1. Overloaded power grid (too many consumers drawing power at once).
2. Undersized wiring (voltage drop due to long cables or small conductors).
3. Faulty transformers or distribution equipment.
4. Loose connections in wiring.
5. Utility supply issues.

Effects of Low Voltage:

• Electric motors overheat because they draw more current to compensate.
• Lights dim.
• Electronics malfunction or restart unexpectedly.
• Reduced efficiency and shortened lifespan of appliances.
• In severe cases, fire hazards due to overheating cables and devices.

Protection Against Low Voltage:

• Voltage stabilizers or regulators for appliances.
• Automatic Voltage Switch (AVS) that disconnects power when voltage is unsafe.
• UPS (Uninterruptible Power Supply) for sensitive electronics.
• Proper wiring design to minimize voltage drop.

• High Voltage Supply

7. High Voltage Supply refers to an electrical condition where the voltage level exceeds the standard or acceptable operating range of the equipment or system. In other words, the supply voltage is higher than the rated requirement.

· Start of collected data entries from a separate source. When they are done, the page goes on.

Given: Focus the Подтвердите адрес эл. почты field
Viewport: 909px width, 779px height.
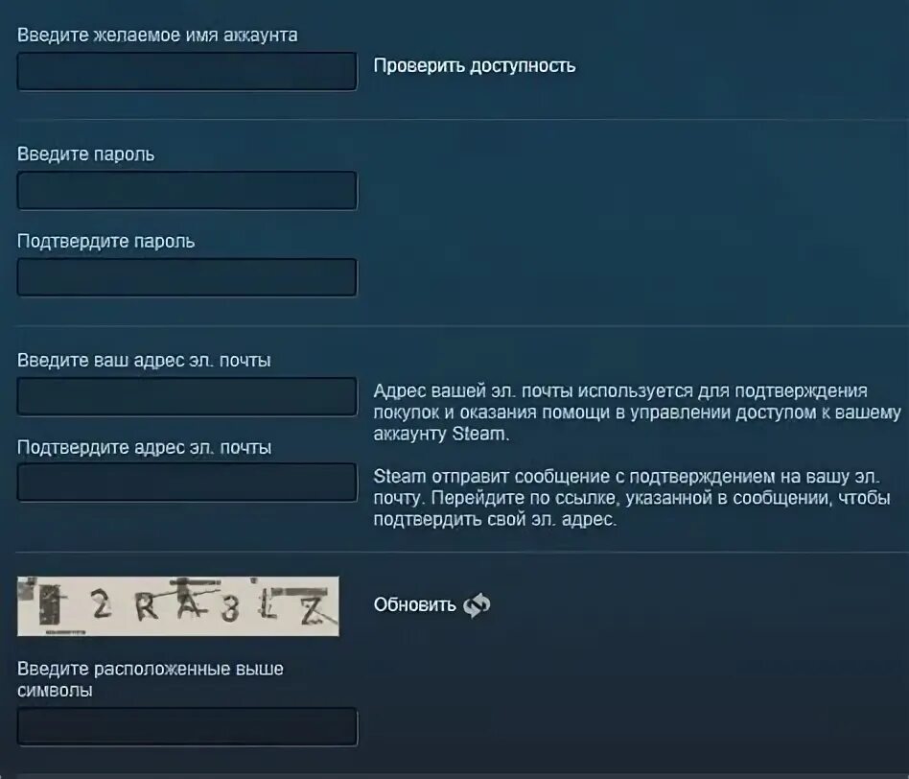Looking at the screenshot, I should click(187, 482).
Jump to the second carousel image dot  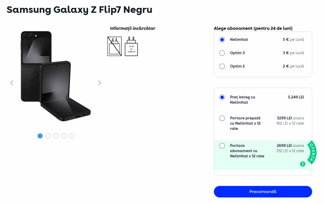pyautogui.click(x=48, y=136)
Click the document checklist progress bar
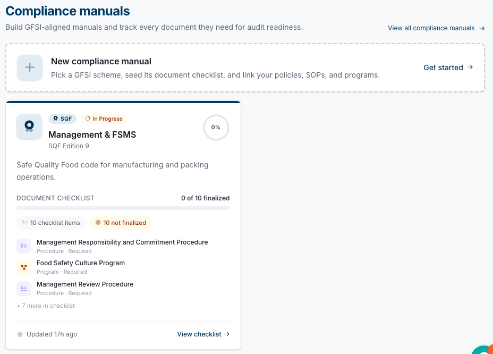Image resolution: width=493 pixels, height=354 pixels. coord(123,208)
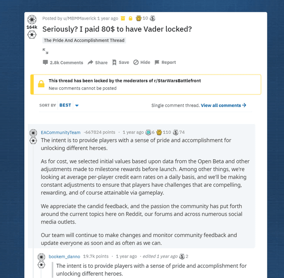
Task: Upvote the post by MBMMaverick
Action: [32, 19]
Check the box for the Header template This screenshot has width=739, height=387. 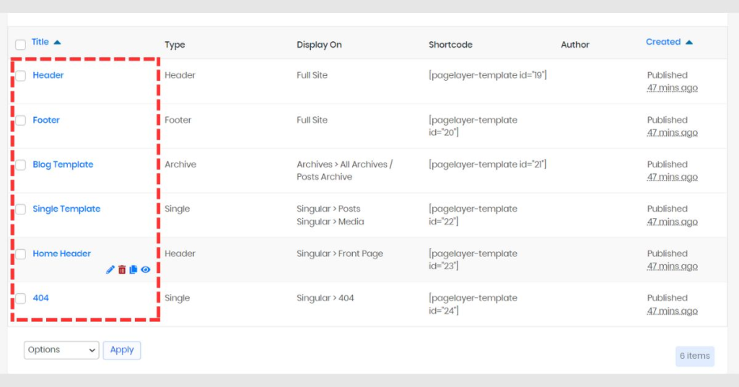(x=20, y=75)
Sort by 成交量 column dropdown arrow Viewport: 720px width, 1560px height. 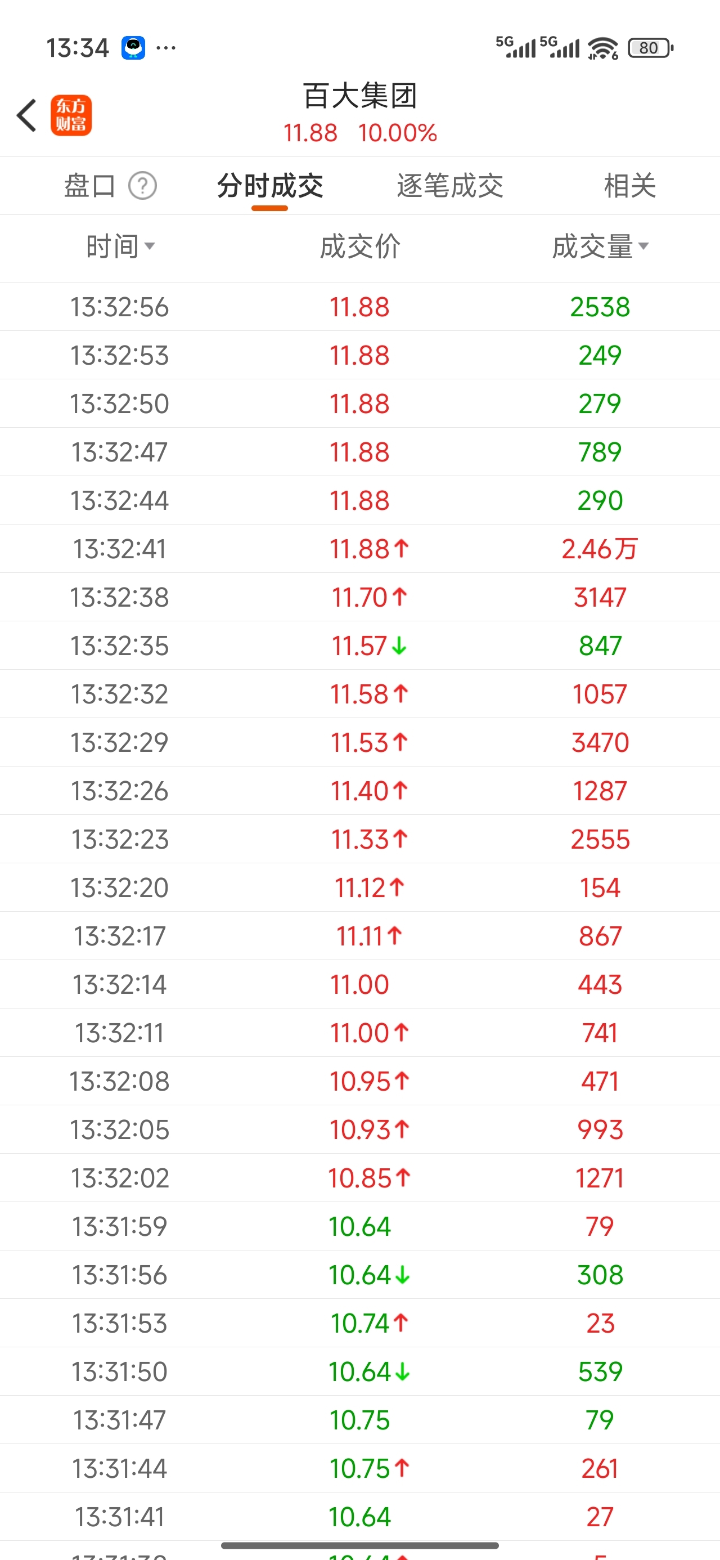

1. Operational Condition (Overvoltage)
   • If a device rated for 230V receives 260V, that’s high voltage relative to its design limit.
   • This can be caused by:
     • Lightning strikes or surges
     • Faulty transformers or regulators
     • Poor grounding or wiring issues
     • Utility overcompensation in supply

Effects of High Voltage (Overvoltage on Equipment):

• Burnout of electronic devices (TVs, computers, chargers).
• Insulation breakdown in motors, transformers, and cables.
• Excessive heating and reduced lifespan of equipment.
• Possible fire hazards.

Protection Against High Voltage:

• Surge protectors and lightning arresters.
• Automatic Voltage Switches (AVS).
• Voltage regulators/stabilizers.
• Proper system grounding.

 In short:

• High voltage (classification): Power levels above 35 kV used in transmission.
• High voltage (fault/condition): When a device receives voltage higher than its rated limit, which can damage it.

There are three major equipment types that play critical roles in addressing the above mentioned power problems:

1. Automatic Voltage Regulator (AVR):
An AVR stabilizes supply voltage by correcting fluctuations to match the reference voltage. It ensures that both low and high voltages are adjusted within acceptable thresholds or disconnects the load entirely if the voltage goes beyond safe limits. However, its functionality is limited to managing only two categories of power problems—low voltage and high voltage.

2. Inverter:
An inverter safeguards electrical loads against high voltage, low voltage, and blackouts by providing backup power and voltage stability. Despite this, its protection scope is limited to only three out of the seven mentioned power problems.

3. Uninterruptible Power Supply (UPS):
The online UPS is the most advanced option, offering comprehensive protection against all seven categories of power disturbances. It is highly intelligent and designed to ensure continuous, clean, and stable power supply. Because of its superior protection, the online UPS is the recommended choice for critical and sensitive infrastructures where reliability is non-negotiable.